──────── DATA

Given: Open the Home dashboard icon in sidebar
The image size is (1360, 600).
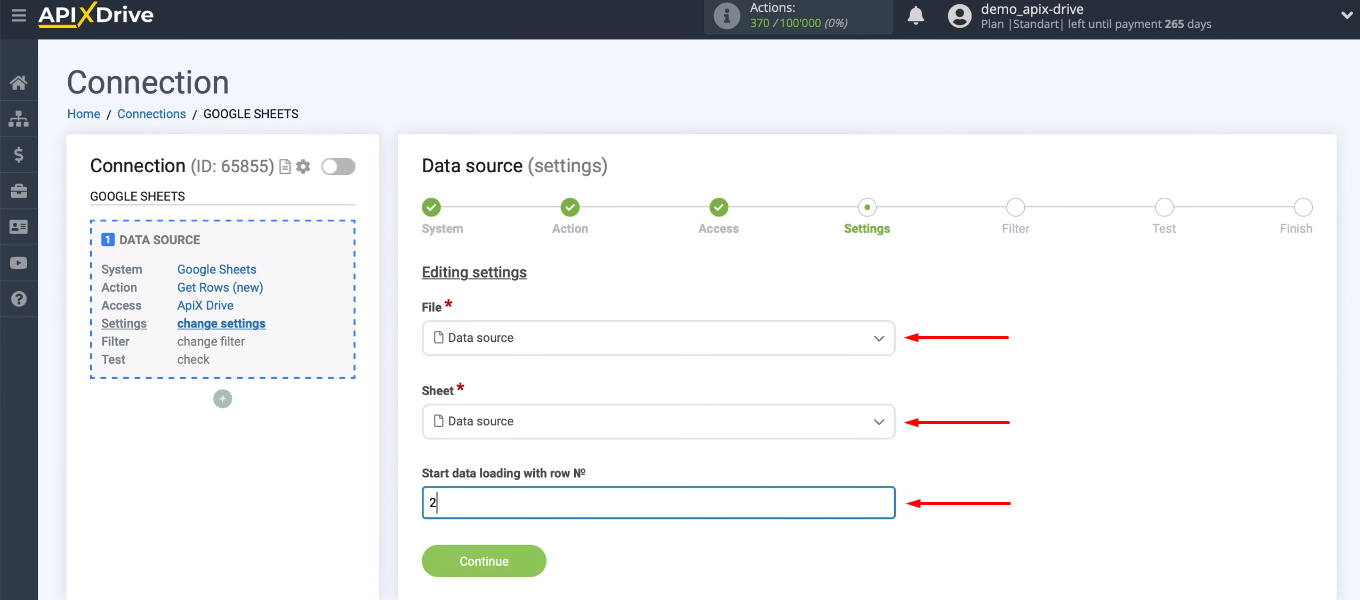Looking at the screenshot, I should (x=18, y=83).
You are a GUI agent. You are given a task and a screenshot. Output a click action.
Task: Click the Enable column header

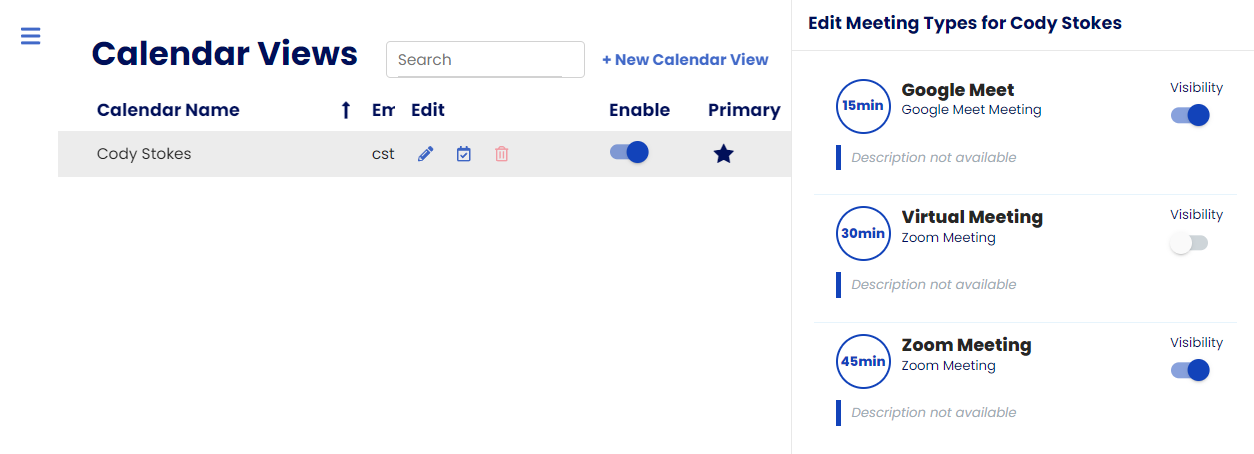pyautogui.click(x=639, y=110)
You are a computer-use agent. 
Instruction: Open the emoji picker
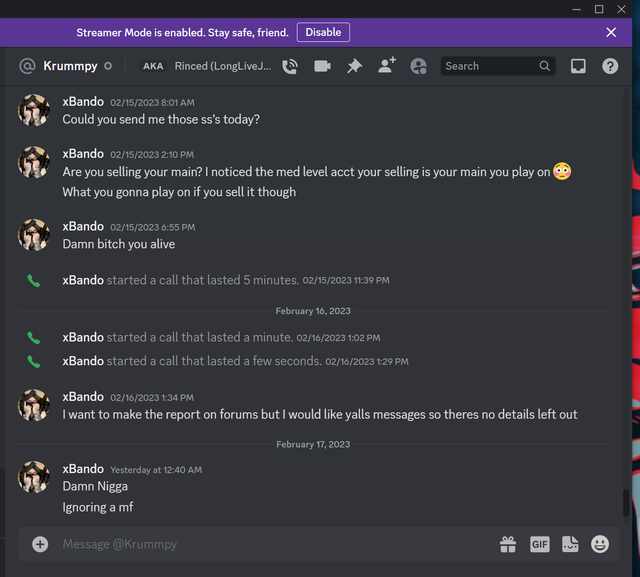coord(600,544)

────────────────

TASK >>
Repeat only the lines from the line with "The image size is (1360, 600)." to the end of the entries, including both the first and the last line, and drop every picture.

WRITTEN ANSWER >>
The image size is (1360, 600).
Looking at the screenshot, I should (x=18, y=83).
You are a GUI agent. You are given a task and a screenshot. Output a click action.
Task: Click the Enable column header

pyautogui.click(x=639, y=110)
You are a computer-use agent. 
Instruction: Open the emoji picker
coord(600,544)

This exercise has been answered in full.